WORK TO COMPLETE: Quote all entries exactly, leaving pictures aside.
** Opening MATERIALS PROVIDED block **
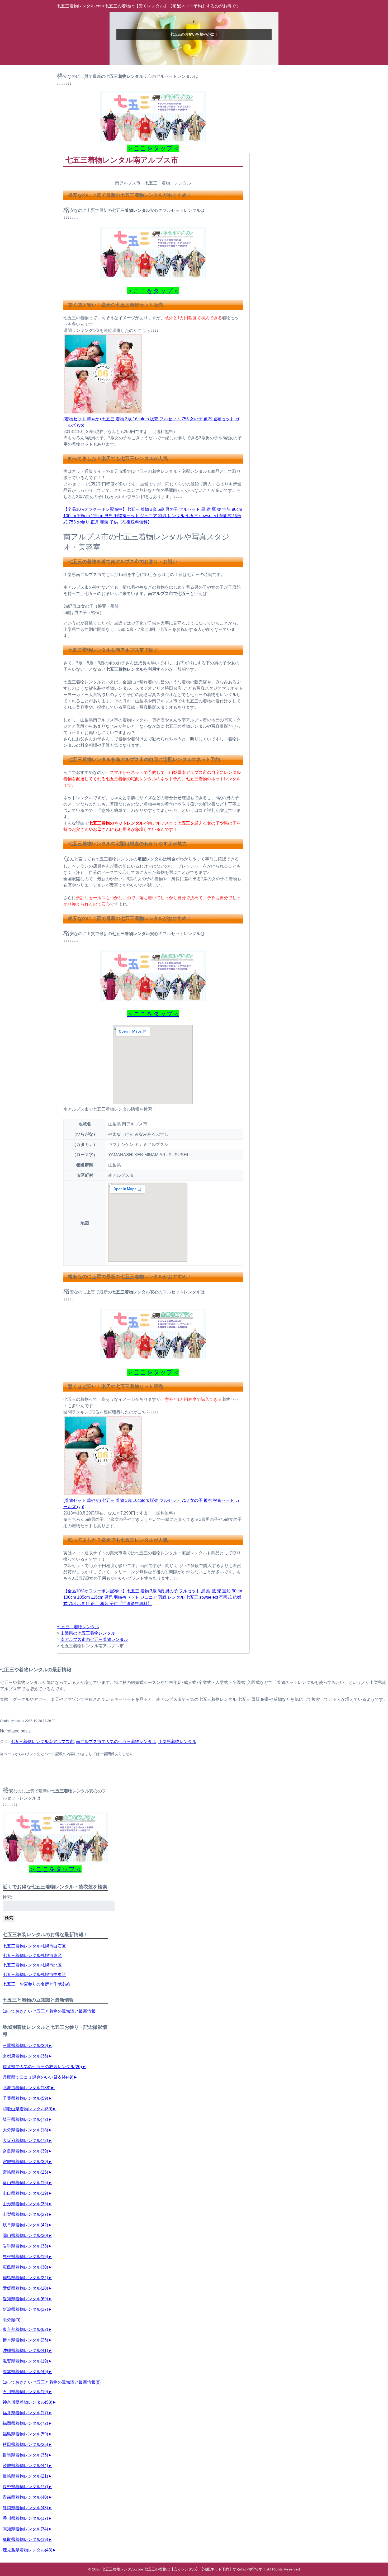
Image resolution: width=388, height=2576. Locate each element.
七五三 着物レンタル (78, 1627)
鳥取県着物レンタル (25, 2539)
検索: (7, 1897)
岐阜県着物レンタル (25, 2225)
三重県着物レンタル (25, 2045)
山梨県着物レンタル (177, 1741)
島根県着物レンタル (25, 2256)
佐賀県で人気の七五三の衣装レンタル (42, 2066)
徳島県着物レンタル (25, 2277)
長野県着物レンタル (25, 2486)
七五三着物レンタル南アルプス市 (42, 1741)
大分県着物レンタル (25, 2130)
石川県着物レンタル (25, 2391)
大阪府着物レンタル (25, 2140)
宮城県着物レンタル (25, 2161)
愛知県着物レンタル (25, 2299)
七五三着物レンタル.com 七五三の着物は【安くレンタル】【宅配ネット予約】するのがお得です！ (150, 6)
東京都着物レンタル (25, 2329)
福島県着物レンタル (25, 2434)
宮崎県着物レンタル (25, 2172)
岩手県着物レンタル (25, 2246)
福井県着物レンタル (25, 2413)
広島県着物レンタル (25, 2267)
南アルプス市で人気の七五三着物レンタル (116, 1741)
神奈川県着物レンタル (27, 2402)
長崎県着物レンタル (25, 2476)
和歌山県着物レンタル (27, 2109)
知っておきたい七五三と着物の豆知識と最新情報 (49, 2011)
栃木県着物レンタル (25, 2340)
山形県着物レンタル (25, 2204)
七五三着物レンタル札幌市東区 (32, 1955)
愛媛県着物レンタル (25, 2288)
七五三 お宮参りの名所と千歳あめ (36, 1984)
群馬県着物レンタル (25, 2455)
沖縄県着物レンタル (25, 2350)
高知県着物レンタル (25, 2529)
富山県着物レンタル (25, 2182)
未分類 (11, 2320)
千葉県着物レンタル (25, 2098)
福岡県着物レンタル (25, 2423)
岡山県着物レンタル (25, 2235)
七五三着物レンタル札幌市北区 (32, 1965)
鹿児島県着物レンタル (27, 2550)
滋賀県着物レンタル (25, 2361)
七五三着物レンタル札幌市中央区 (34, 1974)
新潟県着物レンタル (25, 2309)
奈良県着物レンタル (25, 2151)
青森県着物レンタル (25, 2497)
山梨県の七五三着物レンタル (87, 1633)
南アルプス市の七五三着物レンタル (94, 1639)
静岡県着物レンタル (25, 2508)
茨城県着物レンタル (25, 2465)
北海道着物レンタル (26, 2087)
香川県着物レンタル (25, 2518)
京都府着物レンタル (25, 2056)
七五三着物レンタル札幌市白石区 (34, 1946)
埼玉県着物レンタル (25, 2119)
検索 (9, 1918)
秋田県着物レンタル (25, 2444)
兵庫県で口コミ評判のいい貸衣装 (38, 2077)
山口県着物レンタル (25, 2193)
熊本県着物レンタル (25, 2371)
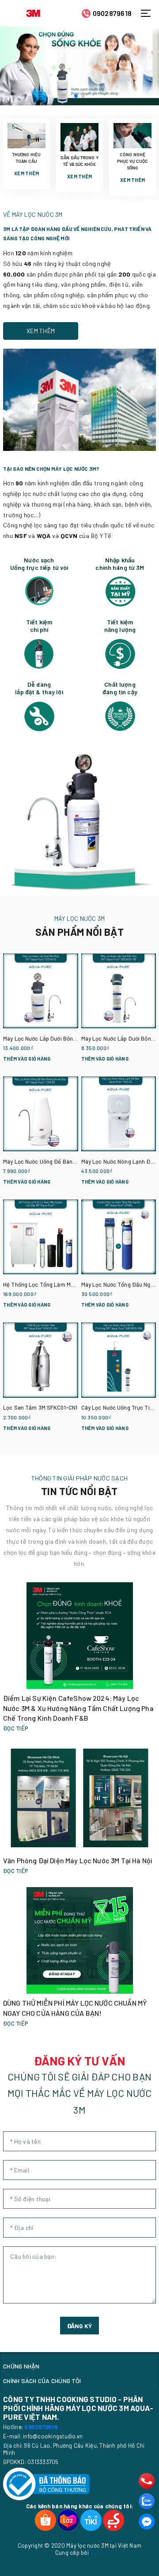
** Closing MATERIALS PROVIDED block **
RESPONSE TO THIS TASK:
Image resolution: width=388, height=2576. Locate each element.
七五三 着物レンタル (78, 1627)
鳥取県着物レンタル (25, 2539)
検索: (7, 1897)
岐阜県着物レンタル (25, 2225)
三重県着物レンタル (25, 2045)
山梨県着物レンタル (177, 1741)
島根県着物レンタル (25, 2256)
佐賀県で人気の七五三の衣装レンタル (42, 2066)
徳島県着物レンタル (25, 2277)
長野県着物レンタル (25, 2486)
七五三着物レンタル南アルプス市 (42, 1741)
大分県着物レンタル (25, 2130)
石川県着物レンタル (25, 2391)
大阪府着物レンタル (25, 2140)
宮城県着物レンタル (25, 2161)
愛知県着物レンタル (25, 2299)
七五三着物レンタル.com 七五三の着物は【安くレンタル】【宅配ネット予約】するのがお得です！ (150, 6)
東京都着物レンタル (25, 2329)
福島県着物レンタル (25, 2434)
宮崎県着物レンタル (25, 2172)
岩手県着物レンタル (25, 2246)
福井県着物レンタル (25, 2413)
広島県着物レンタル (25, 2267)
南アルプス市で人気の七五三着物レンタル (116, 1741)
神奈川県着物レンタル (27, 2402)
長崎県着物レンタル (25, 2476)
和歌山県着物レンタル (27, 2109)
知っておきたい七五三と着物の豆知識と最新情報 (49, 2011)
栃木県着物レンタル (25, 2340)
山形県着物レンタル (25, 2204)
七五三着物レンタル札幌市東区 (32, 1955)
愛媛県着物レンタル (25, 2288)
七五三 お宮参りの名所と千歳あめ (36, 1984)
群馬県着物レンタル (25, 2455)
沖縄県着物レンタル (25, 2350)
高知県着物レンタル (25, 2529)
富山県着物レンタル (25, 2182)
未分類 (11, 2320)
千葉県着物レンタル (25, 2098)
福岡県着物レンタル (25, 2423)
岡山県着物レンタル (25, 2235)
七五三着物レンタル札幌市北区 (32, 1965)
鹿児島県着物レンタル (27, 2550)
滋賀県着物レンタル (25, 2361)
七五三着物レンタル札幌市中央区 (34, 1974)
新潟県着物レンタル (25, 2309)
奈良県着物レンタル (25, 2151)
青森県着物レンタル (25, 2497)
山梨県の七五三着物レンタル (87, 1633)
南アルプス市の七五三着物レンタル (94, 1639)
静岡県着物レンタル (25, 2508)
茨城県着物レンタル (25, 2465)
北海道着物レンタル (26, 2087)
香川県着物レンタル (25, 2518)
京都府着物レンタル (25, 2056)
七五三着物レンタル札幌市白石区 (34, 1946)
埼玉県着物レンタル (25, 2119)
検索 (9, 1918)
秋田県着物レンタル (25, 2444)
兵庫県で口コミ評判のいい貸衣装 (38, 2077)
山口県着物レンタル (25, 2193)
熊本県着物レンタル (25, 2371)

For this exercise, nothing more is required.